FrontierMath was funded by OpenAI
Benchmark funding, access, and transparency
- FrontierMath, marketed as an independent, private math benchmark, was in fact funded by OpenAI via a contract that barred disclosure of its involvement until around the o3 launch.
- OpenAI had access to “a large fraction” or “most” of the problems and solutions, with only a holdout set claimed to be unseen. Later comments suggest this holdout set may not yet exist or is still being developed.
- Many see this as a serious conflict of interest and a breach of trust with problem contributors, some of whom say they would have declined had the funding been clear.
Claims of benchmark gaming and data contamination
- Several commenters believe the 25% o3 score on FrontierMath is heavily or fully contaminated, possibly via:
- Direct training on the data (in breach of a verbal “no training” agreement).
- Using the dataset for validation/early stopping/hyperparameter tuning.
- Using it to guide synthetic data generation or curating adjacent training data.
- Others argue outright training would likely push accuracy higher than 25%, and that limitations in memorizing complex reasoning may constrain overfitting.
- Some think the number is “roughly legit” but still compromised by process; others say the benchmark should be discarded altogether.
Evaluation methodology and incentives
- Technical debates center on:
- The distinction between train/validation/test and how repeated evaluation effectively turns a test set into a validation set.

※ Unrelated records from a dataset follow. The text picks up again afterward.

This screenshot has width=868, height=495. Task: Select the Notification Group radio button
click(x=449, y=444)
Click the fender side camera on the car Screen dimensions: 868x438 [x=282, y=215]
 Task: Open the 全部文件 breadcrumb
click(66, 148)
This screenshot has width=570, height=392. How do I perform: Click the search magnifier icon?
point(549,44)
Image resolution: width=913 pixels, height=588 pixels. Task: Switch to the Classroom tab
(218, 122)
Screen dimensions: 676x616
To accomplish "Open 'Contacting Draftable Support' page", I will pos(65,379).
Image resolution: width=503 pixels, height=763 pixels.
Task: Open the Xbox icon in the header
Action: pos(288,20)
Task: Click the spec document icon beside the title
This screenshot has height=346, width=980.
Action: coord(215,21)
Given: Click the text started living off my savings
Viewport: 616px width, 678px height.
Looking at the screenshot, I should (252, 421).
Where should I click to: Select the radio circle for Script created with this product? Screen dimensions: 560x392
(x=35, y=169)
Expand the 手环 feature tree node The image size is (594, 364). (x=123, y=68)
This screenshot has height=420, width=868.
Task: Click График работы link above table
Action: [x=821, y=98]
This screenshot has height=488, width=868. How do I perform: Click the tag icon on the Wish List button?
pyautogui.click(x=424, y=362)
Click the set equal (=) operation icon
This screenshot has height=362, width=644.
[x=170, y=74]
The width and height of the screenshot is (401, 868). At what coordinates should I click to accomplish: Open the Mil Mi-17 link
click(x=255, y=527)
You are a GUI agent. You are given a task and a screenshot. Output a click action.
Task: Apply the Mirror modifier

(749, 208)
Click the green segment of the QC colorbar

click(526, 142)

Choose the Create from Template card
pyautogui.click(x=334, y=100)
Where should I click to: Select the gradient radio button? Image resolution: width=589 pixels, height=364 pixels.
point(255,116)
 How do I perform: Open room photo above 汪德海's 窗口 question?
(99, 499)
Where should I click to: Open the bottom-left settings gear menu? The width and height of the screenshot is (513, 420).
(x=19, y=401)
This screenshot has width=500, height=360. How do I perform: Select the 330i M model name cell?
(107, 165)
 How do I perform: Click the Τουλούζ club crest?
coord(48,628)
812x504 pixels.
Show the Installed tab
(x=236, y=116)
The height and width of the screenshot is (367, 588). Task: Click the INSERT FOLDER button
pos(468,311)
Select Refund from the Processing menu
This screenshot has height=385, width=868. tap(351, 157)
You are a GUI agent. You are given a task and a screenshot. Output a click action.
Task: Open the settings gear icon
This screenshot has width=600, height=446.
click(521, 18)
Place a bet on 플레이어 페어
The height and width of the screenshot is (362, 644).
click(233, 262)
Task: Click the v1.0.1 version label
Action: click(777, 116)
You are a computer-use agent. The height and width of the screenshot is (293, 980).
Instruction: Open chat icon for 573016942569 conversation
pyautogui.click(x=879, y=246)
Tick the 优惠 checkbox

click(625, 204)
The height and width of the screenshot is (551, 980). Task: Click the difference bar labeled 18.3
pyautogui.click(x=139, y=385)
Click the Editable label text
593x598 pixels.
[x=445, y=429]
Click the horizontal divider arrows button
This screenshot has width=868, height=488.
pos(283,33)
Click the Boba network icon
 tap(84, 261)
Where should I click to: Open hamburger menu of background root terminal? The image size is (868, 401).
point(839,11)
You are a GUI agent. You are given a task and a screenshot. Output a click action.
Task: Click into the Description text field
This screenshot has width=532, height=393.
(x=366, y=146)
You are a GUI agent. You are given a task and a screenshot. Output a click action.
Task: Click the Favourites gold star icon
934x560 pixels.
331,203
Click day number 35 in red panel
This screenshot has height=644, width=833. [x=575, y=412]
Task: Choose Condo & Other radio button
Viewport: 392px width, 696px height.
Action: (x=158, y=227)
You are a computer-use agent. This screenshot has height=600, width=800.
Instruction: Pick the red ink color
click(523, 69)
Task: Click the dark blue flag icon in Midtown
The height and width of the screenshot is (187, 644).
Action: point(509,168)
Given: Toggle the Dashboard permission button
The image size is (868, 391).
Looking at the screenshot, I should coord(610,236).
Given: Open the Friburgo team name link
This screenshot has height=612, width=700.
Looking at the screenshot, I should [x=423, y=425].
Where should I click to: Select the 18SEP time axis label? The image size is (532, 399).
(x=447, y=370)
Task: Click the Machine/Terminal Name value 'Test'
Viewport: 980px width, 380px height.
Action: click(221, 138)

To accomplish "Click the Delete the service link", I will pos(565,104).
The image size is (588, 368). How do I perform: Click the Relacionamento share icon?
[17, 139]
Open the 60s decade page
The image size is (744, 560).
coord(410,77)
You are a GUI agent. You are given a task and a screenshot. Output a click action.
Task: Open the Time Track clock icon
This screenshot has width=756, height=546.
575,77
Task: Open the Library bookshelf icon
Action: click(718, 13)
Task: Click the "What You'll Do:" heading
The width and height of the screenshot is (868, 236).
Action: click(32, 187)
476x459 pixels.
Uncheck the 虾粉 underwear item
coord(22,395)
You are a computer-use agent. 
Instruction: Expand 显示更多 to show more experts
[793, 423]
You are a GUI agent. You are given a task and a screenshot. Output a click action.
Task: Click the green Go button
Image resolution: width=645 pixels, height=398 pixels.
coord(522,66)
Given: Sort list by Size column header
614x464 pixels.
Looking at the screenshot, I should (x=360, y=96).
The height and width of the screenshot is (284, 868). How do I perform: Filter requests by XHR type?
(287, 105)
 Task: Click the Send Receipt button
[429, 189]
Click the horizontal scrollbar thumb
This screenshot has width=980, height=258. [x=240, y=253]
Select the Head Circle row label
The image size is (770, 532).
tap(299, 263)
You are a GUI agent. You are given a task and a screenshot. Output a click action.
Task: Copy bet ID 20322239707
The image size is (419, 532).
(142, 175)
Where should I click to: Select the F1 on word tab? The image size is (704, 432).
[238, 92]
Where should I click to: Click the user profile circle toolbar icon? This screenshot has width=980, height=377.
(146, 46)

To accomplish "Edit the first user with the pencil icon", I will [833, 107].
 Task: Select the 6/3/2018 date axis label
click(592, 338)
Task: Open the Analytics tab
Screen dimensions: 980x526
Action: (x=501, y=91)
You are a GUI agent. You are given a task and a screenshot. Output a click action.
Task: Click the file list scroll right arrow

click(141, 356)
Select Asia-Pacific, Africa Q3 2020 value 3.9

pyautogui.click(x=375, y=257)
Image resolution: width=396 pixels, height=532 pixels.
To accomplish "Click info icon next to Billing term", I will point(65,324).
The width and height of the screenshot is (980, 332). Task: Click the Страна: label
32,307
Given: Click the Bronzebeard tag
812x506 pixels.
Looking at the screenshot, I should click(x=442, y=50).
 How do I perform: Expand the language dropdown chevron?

- How even “no training” agreements can be sidestepped while still gaining a large advantage.
- Many argue that because the public cannot access FrontierMath, claims cannot be independently checked, making it easy to juice results without consequence.
- Others counter that if o3 underperforms once widely available, any discrepancy will be obvious to users.
Trust in OpenAI and the wider benchmark ecosystem
- Critics see this as part of a pattern of misleading marketing, dark UI patterns, and hype-driven benchmark use to impress investors.
- Defenders say OpenAI’s models generally match advertised quality and that large labs face strong reputational and technical scrutiny.
- Broader consensus: AI benchmarks are increasingly easy to game; future evaluations will likely be:
- Proprietary, internal to companies for their own use cases.
- Or run by independent third parties with strict blinding and accreditation.
Copyright and training data (tangent)
- A long side-thread debates whether training on copyrighted data is legal (fair use vs infringement), how LLM outputs relate to copying, and whether large AI firms benefit from de facto immunity compared to individuals.
- No agreement is reached; status is described as legally unsettled and highly dependent on ongoing cases.